I have $n$ observations for $m$ variables that are sorted by time, e.g. observation $1$ is the oldest, whereas observation $n$ is the newest. I represent this data as an $n\times m$-dimensional matrix $D$. I would like to compute the mean and covariances between these variables, but having a freedom to give different importance to observations made at different times. The two extreme cases are:
I consider a lower sub-matrix $D_t$ of $D$ which is $t\times m$, and $t<n$ is a number of the latest observations I would like to take into account when computing mean and covariances.
I use the whole matrix $D$ for the computation, to take into account all the data I have, giving it same importance regardless of the observation time.
Other cases lie in between, e.g. I can multiply column-wise $D$ by some weight vector $w$, say to increase the later observation values, and decrease the older observation values. As an example, $$ D = \left( \begin{split} 1 &\; &0.5 \\ -1&\;&2.5 \\ 2&\;&7 \end{split} \right) , \quad w = \left( \begin{split} 0.1 \\ 0.5 \\ 1 \end{split} \right) , \quad wD = \left( \begin{split} 0.1 &\; &0.05 \\ -0.5&\;&1.25 \\ 2&\;&7 \end{split} \right) $$
At the same time, I am not sure whether this is the best way to assign different importance to different observation times. For example, if all the output were binary (true/false), then scaling does not even seem to make any sense, although it looks more natural when output are numerical.
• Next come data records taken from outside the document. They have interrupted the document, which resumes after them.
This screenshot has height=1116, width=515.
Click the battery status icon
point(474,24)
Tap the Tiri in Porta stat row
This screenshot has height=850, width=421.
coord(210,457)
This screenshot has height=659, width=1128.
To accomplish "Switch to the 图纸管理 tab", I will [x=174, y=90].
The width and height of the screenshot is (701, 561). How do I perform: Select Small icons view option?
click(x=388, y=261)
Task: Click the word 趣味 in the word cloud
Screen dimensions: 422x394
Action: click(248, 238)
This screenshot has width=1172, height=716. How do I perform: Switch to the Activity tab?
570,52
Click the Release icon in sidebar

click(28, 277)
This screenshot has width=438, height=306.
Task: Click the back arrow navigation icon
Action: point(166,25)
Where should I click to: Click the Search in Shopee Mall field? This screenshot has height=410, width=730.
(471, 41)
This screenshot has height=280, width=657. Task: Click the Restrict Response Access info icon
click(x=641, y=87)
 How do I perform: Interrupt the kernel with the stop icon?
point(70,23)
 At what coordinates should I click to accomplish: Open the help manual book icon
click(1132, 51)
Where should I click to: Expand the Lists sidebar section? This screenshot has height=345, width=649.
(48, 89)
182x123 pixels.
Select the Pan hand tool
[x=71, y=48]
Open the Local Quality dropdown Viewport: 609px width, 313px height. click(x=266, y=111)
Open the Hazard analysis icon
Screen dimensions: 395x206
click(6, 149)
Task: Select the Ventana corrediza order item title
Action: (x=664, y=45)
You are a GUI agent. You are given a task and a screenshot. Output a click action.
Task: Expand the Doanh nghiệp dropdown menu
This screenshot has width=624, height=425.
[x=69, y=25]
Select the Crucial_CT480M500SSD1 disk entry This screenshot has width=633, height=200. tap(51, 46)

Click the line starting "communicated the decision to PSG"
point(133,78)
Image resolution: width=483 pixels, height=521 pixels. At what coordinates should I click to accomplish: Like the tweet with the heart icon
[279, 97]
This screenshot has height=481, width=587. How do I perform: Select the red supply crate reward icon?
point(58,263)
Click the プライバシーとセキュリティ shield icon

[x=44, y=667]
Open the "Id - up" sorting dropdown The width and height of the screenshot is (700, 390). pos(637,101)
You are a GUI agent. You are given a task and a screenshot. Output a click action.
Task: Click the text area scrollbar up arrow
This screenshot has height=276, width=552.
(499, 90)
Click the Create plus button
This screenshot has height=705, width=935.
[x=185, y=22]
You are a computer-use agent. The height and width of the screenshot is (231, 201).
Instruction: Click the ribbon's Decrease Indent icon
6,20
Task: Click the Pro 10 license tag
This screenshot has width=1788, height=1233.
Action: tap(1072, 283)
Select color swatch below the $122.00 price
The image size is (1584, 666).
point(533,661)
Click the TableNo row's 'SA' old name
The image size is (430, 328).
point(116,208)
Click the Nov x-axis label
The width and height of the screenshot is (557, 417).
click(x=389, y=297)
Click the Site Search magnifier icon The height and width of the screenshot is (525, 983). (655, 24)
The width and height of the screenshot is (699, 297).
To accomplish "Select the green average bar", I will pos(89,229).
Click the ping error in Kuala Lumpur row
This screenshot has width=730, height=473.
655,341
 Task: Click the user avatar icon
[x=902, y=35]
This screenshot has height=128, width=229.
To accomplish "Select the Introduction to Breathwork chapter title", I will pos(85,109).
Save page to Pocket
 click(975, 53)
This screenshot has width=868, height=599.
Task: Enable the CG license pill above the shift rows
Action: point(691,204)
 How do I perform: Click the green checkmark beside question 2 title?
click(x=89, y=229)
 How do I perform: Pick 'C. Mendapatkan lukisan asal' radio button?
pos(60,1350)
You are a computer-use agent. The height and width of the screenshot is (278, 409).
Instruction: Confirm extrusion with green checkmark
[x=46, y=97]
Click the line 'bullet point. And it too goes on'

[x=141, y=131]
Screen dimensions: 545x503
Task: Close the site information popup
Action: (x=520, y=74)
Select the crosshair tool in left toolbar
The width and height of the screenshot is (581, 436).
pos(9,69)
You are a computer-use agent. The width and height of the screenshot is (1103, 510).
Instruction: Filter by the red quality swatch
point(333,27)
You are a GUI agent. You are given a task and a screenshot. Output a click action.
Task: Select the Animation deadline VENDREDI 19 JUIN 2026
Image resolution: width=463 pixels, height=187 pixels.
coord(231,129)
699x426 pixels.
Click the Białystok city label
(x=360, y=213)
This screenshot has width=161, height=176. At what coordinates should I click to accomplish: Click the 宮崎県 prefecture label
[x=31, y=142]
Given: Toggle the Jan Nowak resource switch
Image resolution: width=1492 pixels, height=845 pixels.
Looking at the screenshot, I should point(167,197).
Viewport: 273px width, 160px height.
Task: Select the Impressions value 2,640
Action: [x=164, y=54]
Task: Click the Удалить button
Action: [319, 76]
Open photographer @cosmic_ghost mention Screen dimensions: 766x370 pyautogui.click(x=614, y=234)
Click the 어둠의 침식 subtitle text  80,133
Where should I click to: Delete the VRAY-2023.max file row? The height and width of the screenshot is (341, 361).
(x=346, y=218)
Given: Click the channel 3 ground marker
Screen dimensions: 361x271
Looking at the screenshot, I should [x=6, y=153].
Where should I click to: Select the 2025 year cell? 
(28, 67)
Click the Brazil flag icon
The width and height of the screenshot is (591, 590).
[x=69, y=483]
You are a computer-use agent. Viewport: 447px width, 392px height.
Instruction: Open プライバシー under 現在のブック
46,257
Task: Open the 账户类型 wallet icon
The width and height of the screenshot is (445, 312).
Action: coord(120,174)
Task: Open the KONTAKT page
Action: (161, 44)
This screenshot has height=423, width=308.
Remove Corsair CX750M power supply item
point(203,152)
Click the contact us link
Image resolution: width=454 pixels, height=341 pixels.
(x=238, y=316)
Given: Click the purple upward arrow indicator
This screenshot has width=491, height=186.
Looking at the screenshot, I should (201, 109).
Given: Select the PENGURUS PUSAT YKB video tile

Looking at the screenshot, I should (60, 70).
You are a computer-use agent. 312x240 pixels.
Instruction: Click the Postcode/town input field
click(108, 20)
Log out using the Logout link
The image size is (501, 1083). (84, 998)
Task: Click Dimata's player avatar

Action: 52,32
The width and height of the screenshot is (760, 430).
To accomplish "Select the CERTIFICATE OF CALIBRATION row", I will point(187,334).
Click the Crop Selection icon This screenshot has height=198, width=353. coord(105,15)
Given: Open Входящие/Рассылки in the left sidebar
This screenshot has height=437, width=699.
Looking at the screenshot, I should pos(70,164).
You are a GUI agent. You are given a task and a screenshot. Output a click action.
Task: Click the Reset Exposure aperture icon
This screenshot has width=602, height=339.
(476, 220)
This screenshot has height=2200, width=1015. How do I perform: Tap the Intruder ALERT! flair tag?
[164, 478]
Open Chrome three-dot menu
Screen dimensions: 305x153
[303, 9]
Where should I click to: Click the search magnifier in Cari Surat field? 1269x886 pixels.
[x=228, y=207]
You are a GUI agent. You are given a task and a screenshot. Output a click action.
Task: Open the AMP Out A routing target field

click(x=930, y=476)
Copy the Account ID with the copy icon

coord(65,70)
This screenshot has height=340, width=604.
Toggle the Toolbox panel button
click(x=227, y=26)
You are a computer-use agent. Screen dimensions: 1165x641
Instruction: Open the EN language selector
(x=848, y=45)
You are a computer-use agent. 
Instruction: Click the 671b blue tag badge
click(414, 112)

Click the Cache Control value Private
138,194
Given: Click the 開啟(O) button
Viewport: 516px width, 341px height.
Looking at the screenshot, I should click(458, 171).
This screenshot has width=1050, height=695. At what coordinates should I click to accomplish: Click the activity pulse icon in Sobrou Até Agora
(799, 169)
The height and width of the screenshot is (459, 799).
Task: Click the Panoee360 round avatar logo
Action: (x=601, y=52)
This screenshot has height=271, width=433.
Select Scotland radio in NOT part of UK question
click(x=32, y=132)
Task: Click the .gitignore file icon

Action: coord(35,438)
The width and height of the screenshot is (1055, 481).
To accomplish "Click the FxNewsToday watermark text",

More importantly, I would be happy to incorporate the case 1. as a special case. Unfortunately, when I use the weighting vector $w$ that has $n-t$ zeros at $t$ ones (looks like a natural choice for me), the result is mush different from the case 1 with a matrix $D_t$. Of course, the means are the same up to a scaling factor of $t/n$, but the entries of the covariance matrix do not seem to be changed just by a scaling factor. Any hints on how to approach this problem are appreciated.